MFA Thesis Show, 2007, Southern Illinois University Edwardsville

My work addresses issues of memory, especially paradoxes of remembering/ forgetting, fact/fiction, and invention/recollection.  My work is based in memory and confronts specific personal memories; my works also serve as locations to incite memories (my own or the viewer’s).  Inspired by personal and found photographs with their inherent quality of “memory,” I begin the task of creating/reliving a memory.  The photographs serve as impetuses toward memory or invention, as I may recall a specific instance, or be driven to create a new memory based on a combination of photographs.  Furthermore, to remove certain figures and objects from the photograph by tracing, not only depletes the photograph of its authority, but also creates an echo of reality.  This “echo-tracing” is not only detached from its original location and time, but its matter-of-fact creation disregards the “skill” in drawing in order to maintain the anonymity and the immediacy of capturing the memory.    

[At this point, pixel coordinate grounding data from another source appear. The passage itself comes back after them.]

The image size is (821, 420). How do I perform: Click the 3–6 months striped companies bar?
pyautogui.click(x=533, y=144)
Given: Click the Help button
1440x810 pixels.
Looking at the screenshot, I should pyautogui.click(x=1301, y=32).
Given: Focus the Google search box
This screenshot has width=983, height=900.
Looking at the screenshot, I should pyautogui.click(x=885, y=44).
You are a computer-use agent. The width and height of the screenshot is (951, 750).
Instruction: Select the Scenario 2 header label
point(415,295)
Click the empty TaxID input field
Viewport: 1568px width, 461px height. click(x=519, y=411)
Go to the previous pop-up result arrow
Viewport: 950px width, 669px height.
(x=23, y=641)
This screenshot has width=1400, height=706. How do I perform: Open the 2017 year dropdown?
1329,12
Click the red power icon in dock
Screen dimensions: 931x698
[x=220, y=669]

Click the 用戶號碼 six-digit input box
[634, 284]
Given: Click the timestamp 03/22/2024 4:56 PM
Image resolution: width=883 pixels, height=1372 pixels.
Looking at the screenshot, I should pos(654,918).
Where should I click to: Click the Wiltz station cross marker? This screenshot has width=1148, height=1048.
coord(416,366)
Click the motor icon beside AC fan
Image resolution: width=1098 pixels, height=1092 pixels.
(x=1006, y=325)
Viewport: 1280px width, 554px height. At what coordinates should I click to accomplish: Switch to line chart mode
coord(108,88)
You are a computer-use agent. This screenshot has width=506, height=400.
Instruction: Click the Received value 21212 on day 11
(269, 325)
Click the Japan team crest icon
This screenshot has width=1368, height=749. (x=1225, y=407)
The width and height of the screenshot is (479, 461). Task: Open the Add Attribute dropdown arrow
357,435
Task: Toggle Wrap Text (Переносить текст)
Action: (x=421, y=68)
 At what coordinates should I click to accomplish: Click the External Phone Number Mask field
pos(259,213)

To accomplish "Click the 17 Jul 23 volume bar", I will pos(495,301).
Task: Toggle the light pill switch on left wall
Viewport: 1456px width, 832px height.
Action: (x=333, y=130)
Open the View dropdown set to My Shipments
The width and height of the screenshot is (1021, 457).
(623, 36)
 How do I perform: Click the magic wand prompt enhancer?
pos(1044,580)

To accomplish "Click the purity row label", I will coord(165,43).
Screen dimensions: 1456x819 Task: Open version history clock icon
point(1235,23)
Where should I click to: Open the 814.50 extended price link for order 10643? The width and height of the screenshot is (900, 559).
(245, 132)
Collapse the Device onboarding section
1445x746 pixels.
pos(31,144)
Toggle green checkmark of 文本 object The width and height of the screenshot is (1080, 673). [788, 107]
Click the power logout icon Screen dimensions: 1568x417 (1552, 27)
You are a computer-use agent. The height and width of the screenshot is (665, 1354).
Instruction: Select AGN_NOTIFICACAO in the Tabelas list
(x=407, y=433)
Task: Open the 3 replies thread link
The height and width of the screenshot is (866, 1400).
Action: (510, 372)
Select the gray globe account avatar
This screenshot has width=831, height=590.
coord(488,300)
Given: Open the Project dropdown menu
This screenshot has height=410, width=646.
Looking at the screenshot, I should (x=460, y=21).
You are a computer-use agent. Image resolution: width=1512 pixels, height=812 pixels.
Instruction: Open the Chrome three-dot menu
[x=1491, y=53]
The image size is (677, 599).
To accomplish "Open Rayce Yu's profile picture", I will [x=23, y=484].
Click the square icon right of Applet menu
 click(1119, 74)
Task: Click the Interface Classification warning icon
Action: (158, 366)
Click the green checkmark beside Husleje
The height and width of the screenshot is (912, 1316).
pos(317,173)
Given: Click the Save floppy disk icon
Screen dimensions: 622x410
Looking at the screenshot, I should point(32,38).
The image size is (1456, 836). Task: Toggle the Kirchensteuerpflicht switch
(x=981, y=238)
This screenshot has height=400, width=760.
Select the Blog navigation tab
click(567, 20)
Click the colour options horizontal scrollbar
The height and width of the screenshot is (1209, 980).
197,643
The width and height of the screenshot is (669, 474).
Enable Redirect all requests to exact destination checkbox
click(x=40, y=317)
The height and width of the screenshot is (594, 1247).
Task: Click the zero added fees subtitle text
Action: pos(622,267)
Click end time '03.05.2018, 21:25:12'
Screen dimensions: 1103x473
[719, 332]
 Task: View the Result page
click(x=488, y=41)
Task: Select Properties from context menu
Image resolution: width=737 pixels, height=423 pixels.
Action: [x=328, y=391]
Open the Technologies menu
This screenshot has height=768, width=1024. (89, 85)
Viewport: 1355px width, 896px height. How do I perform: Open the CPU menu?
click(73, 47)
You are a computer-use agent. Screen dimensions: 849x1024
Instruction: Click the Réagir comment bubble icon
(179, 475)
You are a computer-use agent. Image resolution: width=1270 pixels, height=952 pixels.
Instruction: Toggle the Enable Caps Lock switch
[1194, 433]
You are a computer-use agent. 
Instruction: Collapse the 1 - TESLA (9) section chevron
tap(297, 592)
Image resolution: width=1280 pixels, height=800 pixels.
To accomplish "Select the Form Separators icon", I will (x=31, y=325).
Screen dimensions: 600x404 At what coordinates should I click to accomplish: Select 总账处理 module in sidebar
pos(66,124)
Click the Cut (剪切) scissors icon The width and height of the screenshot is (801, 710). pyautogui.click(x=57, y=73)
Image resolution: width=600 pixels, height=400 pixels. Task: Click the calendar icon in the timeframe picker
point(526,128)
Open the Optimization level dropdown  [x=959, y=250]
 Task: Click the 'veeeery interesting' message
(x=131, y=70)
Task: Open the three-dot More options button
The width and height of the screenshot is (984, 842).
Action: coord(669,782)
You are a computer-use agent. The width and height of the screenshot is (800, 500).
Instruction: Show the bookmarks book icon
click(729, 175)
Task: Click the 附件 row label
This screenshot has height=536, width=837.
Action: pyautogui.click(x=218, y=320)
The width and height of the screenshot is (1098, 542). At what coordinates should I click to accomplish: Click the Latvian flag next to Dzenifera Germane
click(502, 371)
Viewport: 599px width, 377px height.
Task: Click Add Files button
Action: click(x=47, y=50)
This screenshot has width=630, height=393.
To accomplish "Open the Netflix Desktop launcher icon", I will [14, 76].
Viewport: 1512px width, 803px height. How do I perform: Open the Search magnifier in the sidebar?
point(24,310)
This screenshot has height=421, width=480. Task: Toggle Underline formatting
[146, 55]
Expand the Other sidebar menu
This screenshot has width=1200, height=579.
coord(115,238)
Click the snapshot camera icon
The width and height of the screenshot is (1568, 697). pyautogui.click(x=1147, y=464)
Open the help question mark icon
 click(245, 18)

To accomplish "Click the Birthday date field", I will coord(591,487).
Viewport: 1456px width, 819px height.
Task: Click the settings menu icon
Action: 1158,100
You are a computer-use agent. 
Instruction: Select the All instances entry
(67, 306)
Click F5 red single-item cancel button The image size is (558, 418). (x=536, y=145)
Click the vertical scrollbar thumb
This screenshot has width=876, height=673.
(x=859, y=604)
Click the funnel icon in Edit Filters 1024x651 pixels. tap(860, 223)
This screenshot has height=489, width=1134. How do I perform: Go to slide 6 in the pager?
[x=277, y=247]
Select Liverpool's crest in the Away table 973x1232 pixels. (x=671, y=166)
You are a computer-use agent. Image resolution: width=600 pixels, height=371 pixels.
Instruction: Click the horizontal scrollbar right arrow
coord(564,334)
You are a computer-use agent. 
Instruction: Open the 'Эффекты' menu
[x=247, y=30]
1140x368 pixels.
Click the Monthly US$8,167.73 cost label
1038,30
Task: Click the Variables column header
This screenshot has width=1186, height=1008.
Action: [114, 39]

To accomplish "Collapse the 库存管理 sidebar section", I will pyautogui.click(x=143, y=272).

 Whereas tracing photographs, painting and drawing suggest the necessity to remember things immediately, the hand embroidery demands that such memories become solidified through the slow, solitary process of stitching.  While embroidering, I am able to reflect upon the memory—to let it engrain in me through the experience—as well as create/recall new memories in my mind.  Such stitching is not meant as a mere stimulation towards memory, but also serves as my attempt to reclaim lost “feminine” and family traditions, as well as to embed myself in an active dialogue between “women’s work” and a clearly “masculine” way of working.  Thus, my drawings address issues of traditional female education and traditions passed from mother to daughter, but they confront such concepts in a hybridized form. 

My body of work thus addresses the space of personal memory where fact and fantastical myth merge, and where memories may emerge within both the intimate and immense nature of the drawings.  Psychologist and theologian, Thomas Moore describes personal myth in his book, Rituals of the Imagination: “A mythic autobiography would tell of the inner geography, the animals, the gods, and the unnatural events that come to the surface as a life.  We get at this myth, not by telling the story of a life, but by telling its stories, over and over again, with all their many versions and contradictions” (26.)  Indeed, I seek to tell the stories of my memories not as a means to expose my life’s story, but as a way to share the various memories, the fantastic elements and the contradictions that are present in everyone’s memories of childhood.